Q: My Child Is Shy. How Can I Make Her More Outgoing?
Each child has a different personality. Even siblings have different personalities. While some are introverts, others are extroverts. Before you start worrying that your child is too shy or aloof, check and observe if she is just more comfortable spending time alone with herself, family and close friends.
Child introverts have a tendency to listen more than they talk. They don’t open up easily and get quite embarrassed whenever they make a mistake in public. They are more interested in imaginative play and creative pursuits like role-playing and assembling blocks. From such activities, they are able to learn, experiment and solve problems. Imaginative play allows children connect with the adult world. It helps them develop social skills like negotiation, taking turns and sharing. Imaginative play is their way of making sense of the world and learning practical life skills that form the basis of their interaction with others later in life.
In school, at the park or playground, a child introvert first watches other children before deciding to join the group. The child prefers to assess the environment and the other children first before diving in. In such instances, let the child take her time.
If you however notice that your child is too shy to warm up to others or the situation, step in and give her a boost. A somewhat obvious sign is when you see the yearning in your child’s eyes to join the others. That yearning might imply, “I want to join but will they let me? Can you help me? Can you introduce me to them? Can you back me up?”
When your child gives you the green signal by verbally confirming what she wants, go ahead and accompany her. Let her know that you will be just around the corner when she does join the group. You can also observe how the group treats your child and your child’s response. This will allow you to gain a deeper insight into how she responds to strangers and learn from it so that you will know how best to help her in the future. Be cautious, though. Pressuring your child into joining a group or becoming more outgoing can backfire.
Avoid criticising your child in encouraging her to overcome her shyness. The fact that she does not feel like taking part in an activity does not mean she is trying to frustrate you. Remember that your child’s mind is quite absorbent and if you keep repeating criticisms, she will eventually start to believe whatever you say she is. To avoid this, don't criticise her but encourage her to delve into the activities that she is naturally drawn to. If she is creative enough to make a tent out of old sheets or blankets, suggest that she play hostess at a tea party and invite younger kids in the neighborhood to be her guests - this way, she will be in a familiar environment. She will also be able to focus on what she’s really good at and not on what she thinks other kids think of her.

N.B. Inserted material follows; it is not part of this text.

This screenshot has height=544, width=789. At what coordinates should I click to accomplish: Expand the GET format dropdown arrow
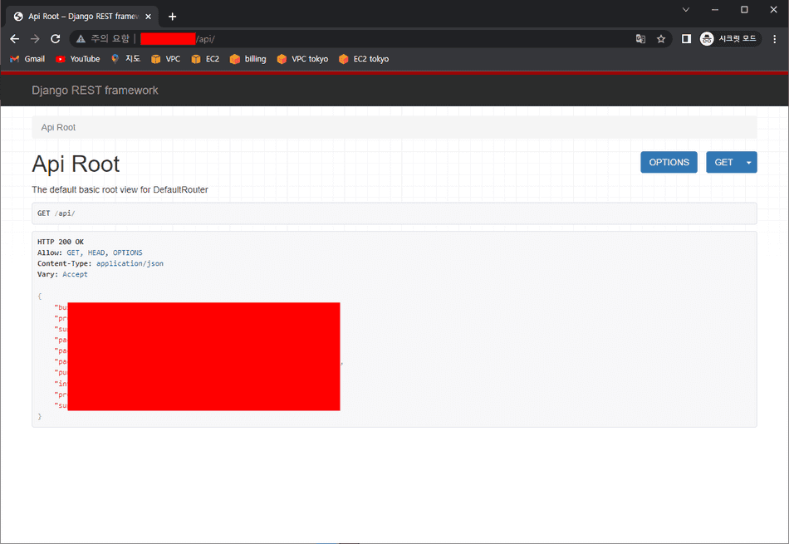point(748,162)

Other practical steps you can take are covered below:
- Shyness is a personality trait - not a weakness to be corrected. It is often a radiation of inner peace. Let your child know that it’s ok to be shy.
- Create a comfortable environment that allows the social personality of the child to shine. Once you understand what your child prefers, you will be able to accept her the way she is and identify the best way to bring her out of her shell.

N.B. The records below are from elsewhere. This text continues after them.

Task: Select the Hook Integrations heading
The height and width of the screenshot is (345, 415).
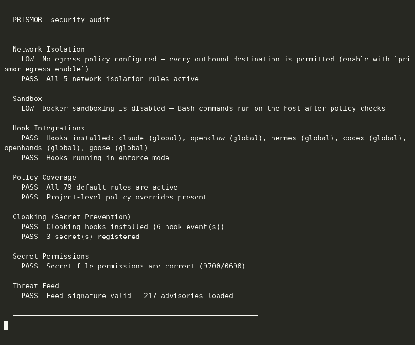Action: point(49,128)
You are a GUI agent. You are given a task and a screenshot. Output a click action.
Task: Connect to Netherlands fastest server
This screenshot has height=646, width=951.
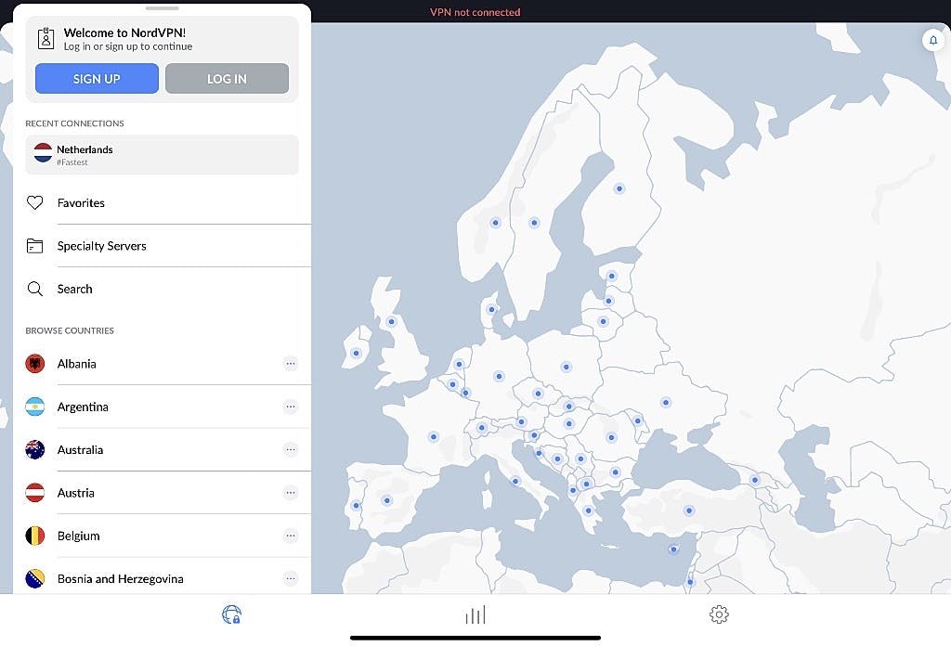pyautogui.click(x=162, y=154)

- Avoid labelling or calling the child shy.
- Children often see us as their role models. If you are warm and friendly with others, the child will pick up on it.
- Encourage as many social situations as possible so that your child can get used to being around other people. Combine empathy with your confidence in her ability to cope and make sure this is obvious to her.
- Help your child work through her fears daily without putting pressure on her.
- When your child makes an effort to socialise, praise her so that she will look forward to repeating the behaviour.